Di sekitar rumah adat ini, ratusan orang telah berada di bawah rumah balug. Tamu disambut dengan tarian. Warga dan tamu menari bersama, sambil mengitari rumah adat. Tetua adat menyanyikan lagu dan membaca matra. Tarian itu bernama mamiamis. Ini tarian bagi Ngngiu atau pembela tanah leluhur. Tarian secara bersama ini untuk menyambut para pahlawan pembela tanah leluhur. Yang baru datang dari mengayau. Arti dari tari ini adalah, tari perdamaian. Lalu, para tetua adat naik rumah balug. Simlog dipukul. Mercon pun dinyalakan. Bunyi dua benda itu bertujuan memanggil arwah leluhur. Ini pertanda ritual upacara Nyobeng telah dimulai.

Selepas membuka acara, kegiatan dilanjutkan dengan makan bersama di sekitar balug. Bagi yang beragama Islam, diberikan makanan khusus. Tidak mengandung babi. Tempatnya juga khusus, dari bumbung bambu dibelah dua dan memanjang.

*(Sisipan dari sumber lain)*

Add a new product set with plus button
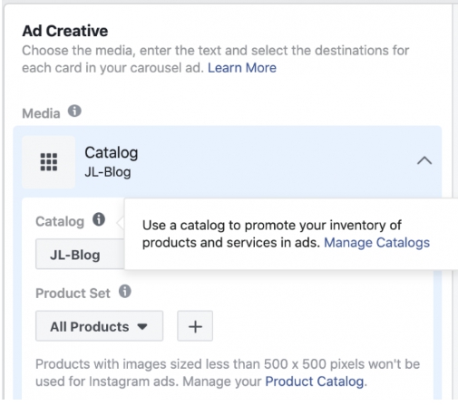The image size is (458, 405). coord(195,326)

Setelah makan bersama, tamu dipersilahkan meninggalkan area rumah adat dan menuju rumah penduduk. Setiap rumah penduduk boleh untuk ditempati. Mereka terbuka dengan semua tamu yang datang. Penduduk juga menjamu tamu yang datang ke rumah mereka dengan berbagai suguhan. Sebagian besar rumah penduduk menyediakan penganan kecil di ruang tamunya. Penduduk juga menyembelih ayam bagi masyarakat muslim yang datang ke rumahnya. Ayam dianggap makanan dan lauk “netral” bagi kaum muslim. Tamu berisitirahat sebentar dan menaruh barang di rumah penduduk. Setelah mandi atau membersihkan badan, tamu beristirahat sejenak.

Sementara itu, sebagian penduduk laki-laki berjalan menyusuri hutan di sekitar perkampungan. Mereka mencari bambu hutan. Batang bambu selebar 10 cm digotong beramai-ramai ke rumah adat. Bambu itu diletakkan di tanah dengan satu ujungnya diganjal balok. Beberapa lelaki mengitari bambu dan mulai berbaris. Setiap lelaki menyandang mandau di tangan.

Mandau senjata khas masyarakat Dayak, serupa pedang. Di tengah mandau biasanya ada ukiran dan motif tertentu. Gagang mandau biasanya dibuat dari tulang atau kayu. Pada gagang mandau, biasanya diberi hiasan tertentu. Hiasan itu berupa rambut manusia, gigi manusia dan lainnya. Hiasan melambangkan makna dan prestasi tertentu dari si pemegang mandau. Semakin banyak prestasinya dalam mengayau dan mendapatkan kepala, semakin banyak hiasan di mandaunya. Namun, tradisi mengayau sekarang ini, jarang sekali dilakukan.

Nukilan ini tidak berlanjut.